#### [PASSAGE GIVEN]

==*==

For another example, in the third section of the Doctrine of Essence, "Actuality," the Absolute is associated with Spinoza’s doctrine of substance: "What has appeared here, coinciding with the Absolute and its relationship to reflection and the Absolute, is Spinoza’s concept of 'substance'." The subsequent moment of "Actuality" relates to Leibniz's doctrine of modality, while the "categories of relation" continue the basic framework of the "categories of relation" in Kant’s First Critique. However, Hegel did not develop this systematically.
In contemporary research, Klaus Vieweg’s new book Multiple Beginnings: Another History of Philosophy proposes a framework where "ideal types" (Idealtyp) of the history of philosophy correspond to logical categories, specifically illustrating how the Doctrine of Being–Doctrine of Essence–Doctrine of the Concept structured in Hegel’s logic corresponds to the ontology of the ancient world, the reflective philosophy of the ancient and modern worlds, and the philosophy of the subject in the modern world. Vieweg’s research relatively completely reconstructs the intellectual map of Hegel's history of philosophy–logical categories; it not only restores Hegel’s classic model of Being–Parmenides, Nothing–Buddhism, and Becoming–Heraclitus, but also outlines correspondence frameworks such as Spinoza–Substance, Kant–General Theory of the Concept, and Fichte–Subjectivity. Regarding the most difficult Doctrine of Essence portion, Vieweg’s categorization of Plato into the dialectical model, Aristotle into Actuality, Neoplatonism into the tripartite structure, and Skepticism into absolute negativity is quite creative.

==*==

#### [RECORD EXCERPTS]
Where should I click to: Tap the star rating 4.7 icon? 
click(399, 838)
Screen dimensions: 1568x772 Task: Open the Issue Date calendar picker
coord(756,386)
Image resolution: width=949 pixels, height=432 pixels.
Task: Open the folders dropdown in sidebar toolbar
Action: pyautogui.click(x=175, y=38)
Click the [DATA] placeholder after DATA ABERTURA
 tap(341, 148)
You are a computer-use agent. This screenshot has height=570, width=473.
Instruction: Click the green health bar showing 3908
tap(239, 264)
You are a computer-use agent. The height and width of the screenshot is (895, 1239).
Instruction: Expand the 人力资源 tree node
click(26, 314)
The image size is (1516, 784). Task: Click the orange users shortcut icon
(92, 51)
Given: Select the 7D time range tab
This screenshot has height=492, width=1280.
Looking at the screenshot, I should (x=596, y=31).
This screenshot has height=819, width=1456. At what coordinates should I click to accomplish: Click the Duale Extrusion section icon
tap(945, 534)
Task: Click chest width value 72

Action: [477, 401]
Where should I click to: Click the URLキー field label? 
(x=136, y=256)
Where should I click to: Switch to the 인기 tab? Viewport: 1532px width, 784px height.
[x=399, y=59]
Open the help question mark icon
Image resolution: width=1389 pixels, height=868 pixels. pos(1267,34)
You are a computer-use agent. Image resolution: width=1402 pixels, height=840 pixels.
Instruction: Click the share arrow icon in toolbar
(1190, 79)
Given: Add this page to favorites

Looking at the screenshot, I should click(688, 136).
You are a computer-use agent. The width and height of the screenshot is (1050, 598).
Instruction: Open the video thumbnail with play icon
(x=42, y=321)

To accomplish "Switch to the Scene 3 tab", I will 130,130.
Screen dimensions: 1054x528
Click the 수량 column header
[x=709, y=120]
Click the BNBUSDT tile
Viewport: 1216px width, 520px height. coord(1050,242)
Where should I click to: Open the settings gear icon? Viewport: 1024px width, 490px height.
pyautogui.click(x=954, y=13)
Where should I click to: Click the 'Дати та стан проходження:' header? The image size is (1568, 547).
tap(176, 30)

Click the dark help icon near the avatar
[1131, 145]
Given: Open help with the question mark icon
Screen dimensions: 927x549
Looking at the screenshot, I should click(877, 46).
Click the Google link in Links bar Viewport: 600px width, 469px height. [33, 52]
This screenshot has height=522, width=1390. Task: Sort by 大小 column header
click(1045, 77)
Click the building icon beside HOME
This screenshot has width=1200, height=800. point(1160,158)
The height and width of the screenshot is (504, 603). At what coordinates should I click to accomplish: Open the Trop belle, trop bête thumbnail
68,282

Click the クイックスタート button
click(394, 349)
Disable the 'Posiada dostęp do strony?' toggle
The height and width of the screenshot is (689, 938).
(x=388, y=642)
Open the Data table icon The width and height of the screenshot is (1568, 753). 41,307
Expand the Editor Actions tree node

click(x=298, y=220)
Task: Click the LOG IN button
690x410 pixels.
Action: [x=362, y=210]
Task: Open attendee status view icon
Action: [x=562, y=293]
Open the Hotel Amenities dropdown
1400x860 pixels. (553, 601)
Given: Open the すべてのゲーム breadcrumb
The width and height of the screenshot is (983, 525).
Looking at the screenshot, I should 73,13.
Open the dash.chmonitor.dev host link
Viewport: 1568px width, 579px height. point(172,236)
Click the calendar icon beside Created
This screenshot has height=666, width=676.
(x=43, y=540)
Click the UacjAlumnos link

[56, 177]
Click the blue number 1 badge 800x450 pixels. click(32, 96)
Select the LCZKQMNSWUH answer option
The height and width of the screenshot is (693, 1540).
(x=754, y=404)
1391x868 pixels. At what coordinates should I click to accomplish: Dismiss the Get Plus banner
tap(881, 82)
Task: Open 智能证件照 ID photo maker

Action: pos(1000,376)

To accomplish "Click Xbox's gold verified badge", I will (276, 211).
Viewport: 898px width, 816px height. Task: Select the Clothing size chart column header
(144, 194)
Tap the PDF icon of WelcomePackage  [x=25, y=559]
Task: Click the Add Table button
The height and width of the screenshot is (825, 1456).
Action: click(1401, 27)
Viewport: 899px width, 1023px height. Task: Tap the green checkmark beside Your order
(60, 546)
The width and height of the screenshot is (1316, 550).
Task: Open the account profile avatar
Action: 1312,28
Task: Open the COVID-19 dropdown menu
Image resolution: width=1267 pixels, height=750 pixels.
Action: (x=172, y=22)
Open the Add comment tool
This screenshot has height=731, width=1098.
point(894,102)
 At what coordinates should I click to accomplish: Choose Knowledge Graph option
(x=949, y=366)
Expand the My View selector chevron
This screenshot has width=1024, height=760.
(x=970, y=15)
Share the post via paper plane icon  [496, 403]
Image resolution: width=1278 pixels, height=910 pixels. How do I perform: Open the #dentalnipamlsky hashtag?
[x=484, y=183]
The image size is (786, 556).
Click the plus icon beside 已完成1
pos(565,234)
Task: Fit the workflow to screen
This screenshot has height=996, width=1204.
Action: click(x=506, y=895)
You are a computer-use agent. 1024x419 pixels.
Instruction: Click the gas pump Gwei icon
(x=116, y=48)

==*==

#### [GOALS]
1. Echo the entries word for word, covering the stretch from the line containing "Open the Data" through the line containing "Action: [x=562, y=293]".
2. Proceed with the passage on Hegel's logic and the history of philosophy, picking up right after its final sentence.
The passage on Hegel and the entries have no connection to each other.

#### [IN RESPONSE]
1.
Open the Data table icon The width and height of the screenshot is (1568, 753). 41,307
Expand the Editor Actions tree node

click(x=298, y=220)
Task: Click the LOG IN button
690x410 pixels.
Action: [x=362, y=210]
Task: Open attendee status view icon
Action: [x=562, y=293]

2.
However, Vieweg’s positive attempt also partially exposes the embarrassments therein. For example, the Platonic dialectic described by Vieweg does not correspond to a specific category in the Doctrine of Essence; Descartes’s cogito is characterized as the identity of thought and being, which is closer to the beginning of logic than to a stage of essence; Aristotle and Spinoza are both attributed to the moment of Actuality despite being historically far apart, and so on. The difficulty here stems partly from the characteristics of the book Science of Logic. On the one hand, the core of this text does not lie in presenting a complete conceptual map of logic–history of philosophy. On the other hand, Hegel did not complete the revision of the "Doctrine of Essence" and "Doctrine of the Concept" before his death; compared to a more ideal version, it is difficult to fully glimpse Hegel’s systematic construction of this problem through existing texts.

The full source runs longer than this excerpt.